You discuss in an Editorial (Nature 462, 11; 2009) the promise of the emissions trading scheme REDD, whereby tropical countries will be rewarded for increased sequestration by forests. But it is important for negotiations to focus on the realities rather than on the ideal.

REDD countermeasures to tropical deforestation will affect food supplies and employment and will increase prices of forest products. They are likely to be contested by the powerful political forces that control logging, ranching, plantations and agricultural expansion in rainforests. It may therefore be premature to expect deforestation to be significantly reversed in the short term under REDD.

It may be easier to manage the politics and economics of emissions from degradation (that is, the thinning out rather than clearance of forest) in the world's dry forests and savanna woodlands.

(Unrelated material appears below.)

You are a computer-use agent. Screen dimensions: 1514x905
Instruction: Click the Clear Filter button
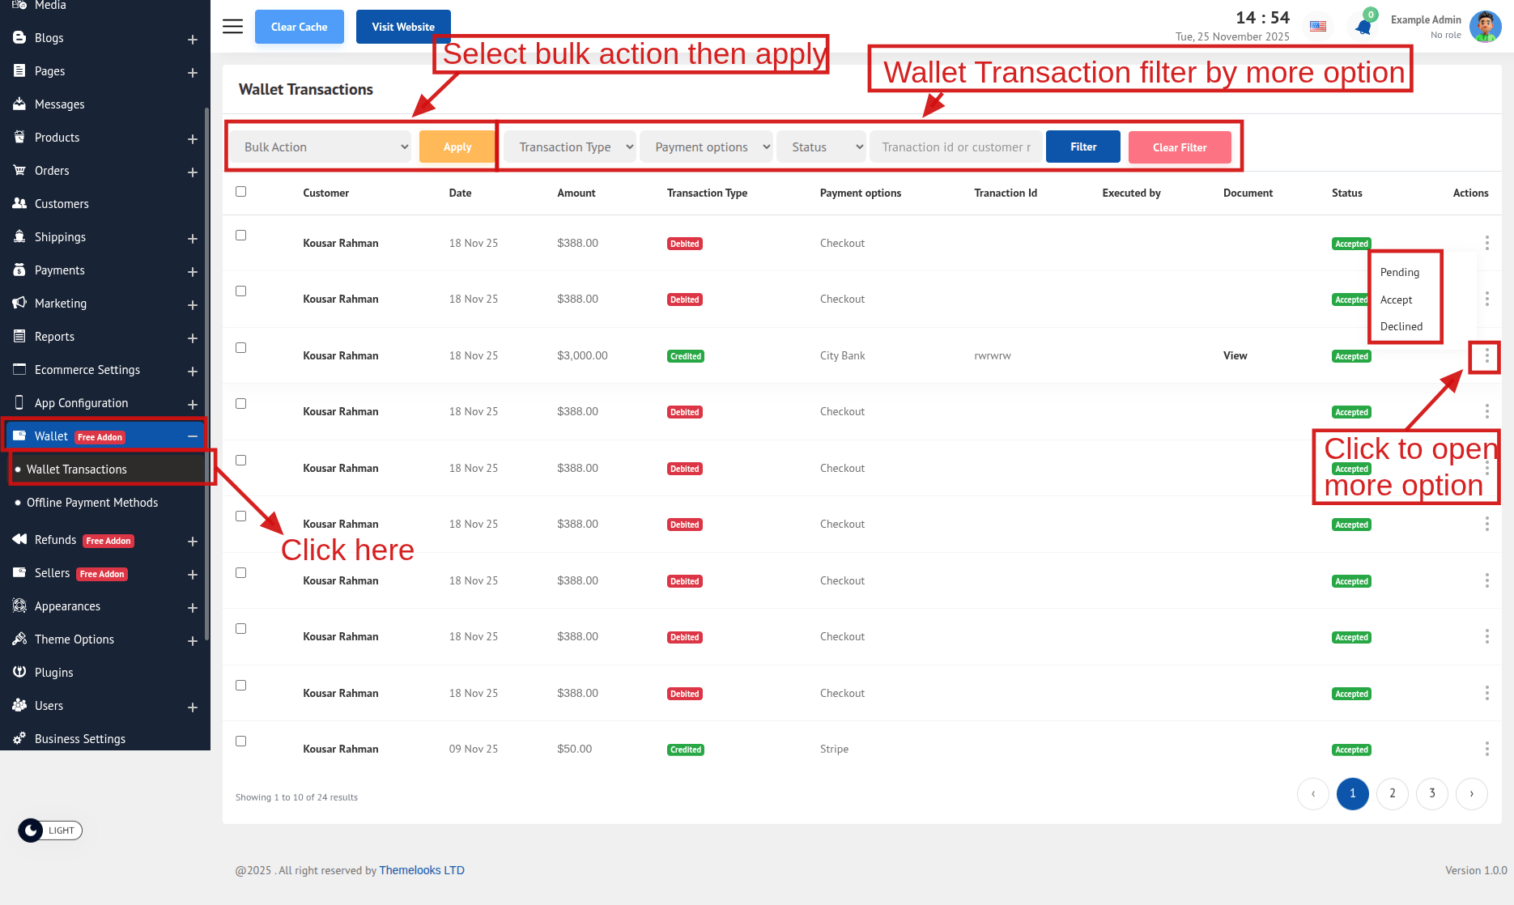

This type of degradation results primarily from the exploitation of forest by local communities as part of their livelihood. It has been tackled successfully in Nepal, India and Tanzania, for example, under programmes that promote community forest management.

Dry forests do not have the international status of the majestic Amazonian and Congo forests, and the dry-forest degradation option is relatively neglected in REDD debates. Although the carbon content of dry forests is considerably lower per hectare, more of their area is degraded because they are more densely populated. Carbon losses may be more easily adressed because the commercial value of dry forests is lower, and their use is not so contested.

REDD should give more attention to dry forests. It should strengthen local communities' rights to manage the forests and to hold tenure there. Accounting the carbon savings would depend on proper estimates of local dry-forest degradation rates (which are virtually unknown at present) and on devising ways to monitor the gradual increase in carbon stock resulting from community forest management.